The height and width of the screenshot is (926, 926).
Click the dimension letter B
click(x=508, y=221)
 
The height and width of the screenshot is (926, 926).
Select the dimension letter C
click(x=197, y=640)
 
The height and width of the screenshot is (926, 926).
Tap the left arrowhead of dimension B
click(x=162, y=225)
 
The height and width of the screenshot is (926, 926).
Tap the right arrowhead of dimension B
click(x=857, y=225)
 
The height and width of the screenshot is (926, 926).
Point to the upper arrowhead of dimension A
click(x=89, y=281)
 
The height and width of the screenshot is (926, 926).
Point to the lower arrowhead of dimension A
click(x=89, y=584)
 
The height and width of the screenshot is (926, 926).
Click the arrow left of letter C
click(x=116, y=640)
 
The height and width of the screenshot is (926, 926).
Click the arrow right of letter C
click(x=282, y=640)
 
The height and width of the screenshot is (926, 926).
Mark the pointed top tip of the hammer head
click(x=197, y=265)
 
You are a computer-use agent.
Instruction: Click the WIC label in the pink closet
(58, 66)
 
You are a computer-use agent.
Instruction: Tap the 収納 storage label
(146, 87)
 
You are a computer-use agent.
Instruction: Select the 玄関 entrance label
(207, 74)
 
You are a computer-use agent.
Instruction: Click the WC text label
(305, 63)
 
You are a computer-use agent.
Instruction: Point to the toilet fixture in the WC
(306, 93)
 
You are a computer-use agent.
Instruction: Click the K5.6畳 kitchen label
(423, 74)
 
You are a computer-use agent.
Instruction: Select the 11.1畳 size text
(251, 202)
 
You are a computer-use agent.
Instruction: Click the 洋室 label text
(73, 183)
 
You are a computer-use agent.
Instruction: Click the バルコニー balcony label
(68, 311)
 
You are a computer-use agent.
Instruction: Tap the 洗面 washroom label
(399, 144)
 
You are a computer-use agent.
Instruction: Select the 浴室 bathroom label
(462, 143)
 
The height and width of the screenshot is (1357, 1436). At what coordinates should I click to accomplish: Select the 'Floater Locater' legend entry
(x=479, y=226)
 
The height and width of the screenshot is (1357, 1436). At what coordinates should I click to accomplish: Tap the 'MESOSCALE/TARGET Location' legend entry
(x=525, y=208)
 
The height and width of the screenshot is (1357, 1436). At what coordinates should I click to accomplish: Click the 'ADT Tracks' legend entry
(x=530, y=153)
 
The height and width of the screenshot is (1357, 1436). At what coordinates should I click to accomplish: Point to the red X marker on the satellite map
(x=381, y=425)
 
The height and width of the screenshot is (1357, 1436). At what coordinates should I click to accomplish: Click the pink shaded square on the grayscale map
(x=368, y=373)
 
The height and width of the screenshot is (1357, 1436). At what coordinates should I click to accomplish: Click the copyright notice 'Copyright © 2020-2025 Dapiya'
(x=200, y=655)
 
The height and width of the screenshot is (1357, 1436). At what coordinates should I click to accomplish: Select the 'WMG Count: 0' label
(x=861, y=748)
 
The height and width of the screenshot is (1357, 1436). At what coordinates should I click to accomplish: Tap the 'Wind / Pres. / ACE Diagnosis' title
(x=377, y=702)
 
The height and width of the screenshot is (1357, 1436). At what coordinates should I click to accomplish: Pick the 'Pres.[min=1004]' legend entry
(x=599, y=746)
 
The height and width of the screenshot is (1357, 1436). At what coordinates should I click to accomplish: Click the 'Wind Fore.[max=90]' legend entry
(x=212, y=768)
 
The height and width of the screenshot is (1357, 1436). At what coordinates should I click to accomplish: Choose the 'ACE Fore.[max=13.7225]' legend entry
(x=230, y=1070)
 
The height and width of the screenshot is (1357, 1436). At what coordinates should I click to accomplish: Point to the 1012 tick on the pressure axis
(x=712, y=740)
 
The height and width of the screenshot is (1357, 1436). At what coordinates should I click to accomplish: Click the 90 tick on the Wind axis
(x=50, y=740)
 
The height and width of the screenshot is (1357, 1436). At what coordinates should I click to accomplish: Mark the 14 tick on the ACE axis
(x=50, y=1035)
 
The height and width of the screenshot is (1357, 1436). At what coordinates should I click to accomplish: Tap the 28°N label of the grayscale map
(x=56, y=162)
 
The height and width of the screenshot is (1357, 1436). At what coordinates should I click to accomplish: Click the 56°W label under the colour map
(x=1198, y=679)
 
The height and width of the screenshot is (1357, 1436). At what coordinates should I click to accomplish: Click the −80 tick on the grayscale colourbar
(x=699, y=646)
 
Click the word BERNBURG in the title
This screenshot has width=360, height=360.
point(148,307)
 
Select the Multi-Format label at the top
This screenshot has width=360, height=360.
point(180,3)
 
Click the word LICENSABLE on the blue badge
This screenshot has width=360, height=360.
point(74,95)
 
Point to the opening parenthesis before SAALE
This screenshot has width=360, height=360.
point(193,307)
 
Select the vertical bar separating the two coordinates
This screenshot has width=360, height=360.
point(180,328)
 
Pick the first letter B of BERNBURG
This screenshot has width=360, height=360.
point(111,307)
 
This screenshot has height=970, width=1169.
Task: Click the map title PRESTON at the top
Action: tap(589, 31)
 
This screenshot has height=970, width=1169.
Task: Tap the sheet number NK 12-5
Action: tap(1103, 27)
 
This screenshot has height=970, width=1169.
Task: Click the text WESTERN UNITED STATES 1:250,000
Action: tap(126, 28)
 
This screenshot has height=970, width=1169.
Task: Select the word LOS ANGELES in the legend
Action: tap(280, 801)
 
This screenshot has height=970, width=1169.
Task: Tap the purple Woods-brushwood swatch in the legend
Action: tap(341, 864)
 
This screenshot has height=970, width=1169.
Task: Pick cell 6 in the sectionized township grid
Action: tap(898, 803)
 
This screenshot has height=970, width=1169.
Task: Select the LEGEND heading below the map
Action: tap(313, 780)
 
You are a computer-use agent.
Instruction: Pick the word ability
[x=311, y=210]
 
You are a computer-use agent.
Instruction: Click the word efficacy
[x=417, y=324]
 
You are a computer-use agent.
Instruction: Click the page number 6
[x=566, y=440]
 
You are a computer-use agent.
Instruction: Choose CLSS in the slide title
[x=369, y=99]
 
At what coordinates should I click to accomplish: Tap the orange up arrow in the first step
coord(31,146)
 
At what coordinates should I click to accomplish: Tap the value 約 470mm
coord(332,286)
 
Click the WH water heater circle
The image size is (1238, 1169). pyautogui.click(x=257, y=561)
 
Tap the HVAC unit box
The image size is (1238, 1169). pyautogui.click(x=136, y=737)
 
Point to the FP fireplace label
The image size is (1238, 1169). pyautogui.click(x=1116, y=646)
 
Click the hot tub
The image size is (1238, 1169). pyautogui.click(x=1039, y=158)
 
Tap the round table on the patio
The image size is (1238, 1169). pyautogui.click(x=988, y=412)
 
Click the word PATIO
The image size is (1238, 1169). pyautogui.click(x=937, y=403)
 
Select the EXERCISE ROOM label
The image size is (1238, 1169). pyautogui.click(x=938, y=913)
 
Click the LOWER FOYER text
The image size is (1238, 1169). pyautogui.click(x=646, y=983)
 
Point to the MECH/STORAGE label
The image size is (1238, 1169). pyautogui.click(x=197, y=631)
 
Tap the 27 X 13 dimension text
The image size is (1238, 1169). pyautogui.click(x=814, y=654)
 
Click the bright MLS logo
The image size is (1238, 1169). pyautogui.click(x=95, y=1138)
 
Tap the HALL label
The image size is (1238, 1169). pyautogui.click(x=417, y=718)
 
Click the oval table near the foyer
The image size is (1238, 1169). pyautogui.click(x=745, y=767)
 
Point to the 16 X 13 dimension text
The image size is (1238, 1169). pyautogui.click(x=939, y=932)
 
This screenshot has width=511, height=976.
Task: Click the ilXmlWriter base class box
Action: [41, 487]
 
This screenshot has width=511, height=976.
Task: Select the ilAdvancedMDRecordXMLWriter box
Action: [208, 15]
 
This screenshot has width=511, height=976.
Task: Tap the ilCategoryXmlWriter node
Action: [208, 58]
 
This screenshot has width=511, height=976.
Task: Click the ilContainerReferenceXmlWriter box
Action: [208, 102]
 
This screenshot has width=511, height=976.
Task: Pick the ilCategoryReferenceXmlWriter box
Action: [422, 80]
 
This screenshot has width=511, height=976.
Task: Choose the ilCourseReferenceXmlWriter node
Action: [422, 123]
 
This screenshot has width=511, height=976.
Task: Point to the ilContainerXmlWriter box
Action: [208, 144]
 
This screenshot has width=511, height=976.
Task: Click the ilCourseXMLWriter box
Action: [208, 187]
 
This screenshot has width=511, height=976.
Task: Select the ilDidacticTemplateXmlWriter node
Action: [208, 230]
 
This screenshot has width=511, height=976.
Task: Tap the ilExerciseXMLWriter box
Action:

○ ○ ○

Problem to work on
Convert the stretch of material from the line containing "Pick the first letter B of BERNBURG" through the line containing "[x=566, y=440]" into a numbered list, leaving out blank lines.

Written solution
1. Pick the first letter B of BERNBURG
2. This screenshot has width=360, height=360.
3. point(111,307)
4. This screenshot has height=970, width=1169.
5. Task: Click the map title PRESTON at the top
6. Action: tap(589, 31)
7. This screenshot has height=970, width=1169.
8. Task: Tap the sheet number NK 12-5
9. Action: tap(1103, 27)
10. This screenshot has height=970, width=1169.
11. Task: Click the text WESTERN UNITED STATES 1:250,000
12. Action: tap(126, 28)
13. This screenshot has height=970, width=1169.
14. Task: Select the word LOS ANGELES in the legend
15. Action: tap(280, 801)
16. This screenshot has height=970, width=1169.
17. Task: Tap the purple Woods-brushwood swatch in the legend
18. Action: tap(341, 864)
19. This screenshot has height=970, width=1169.
20. Task: Pick cell 6 in the sectionized township grid
21. Action: tap(898, 803)
22. This screenshot has height=970, width=1169.
23. Task: Select the LEGEND heading below the map
24. Action: tap(313, 780)
25. You are a computer-use agent.
26. Instruction: Pick the word ability
27. [x=311, y=210]
28. You are a computer-use agent.
29. Instruction: Click the word efficacy
30. [x=417, y=324]
31. You are a computer-use agent.
32. Instruction: Click the page number 6
33. [x=566, y=440]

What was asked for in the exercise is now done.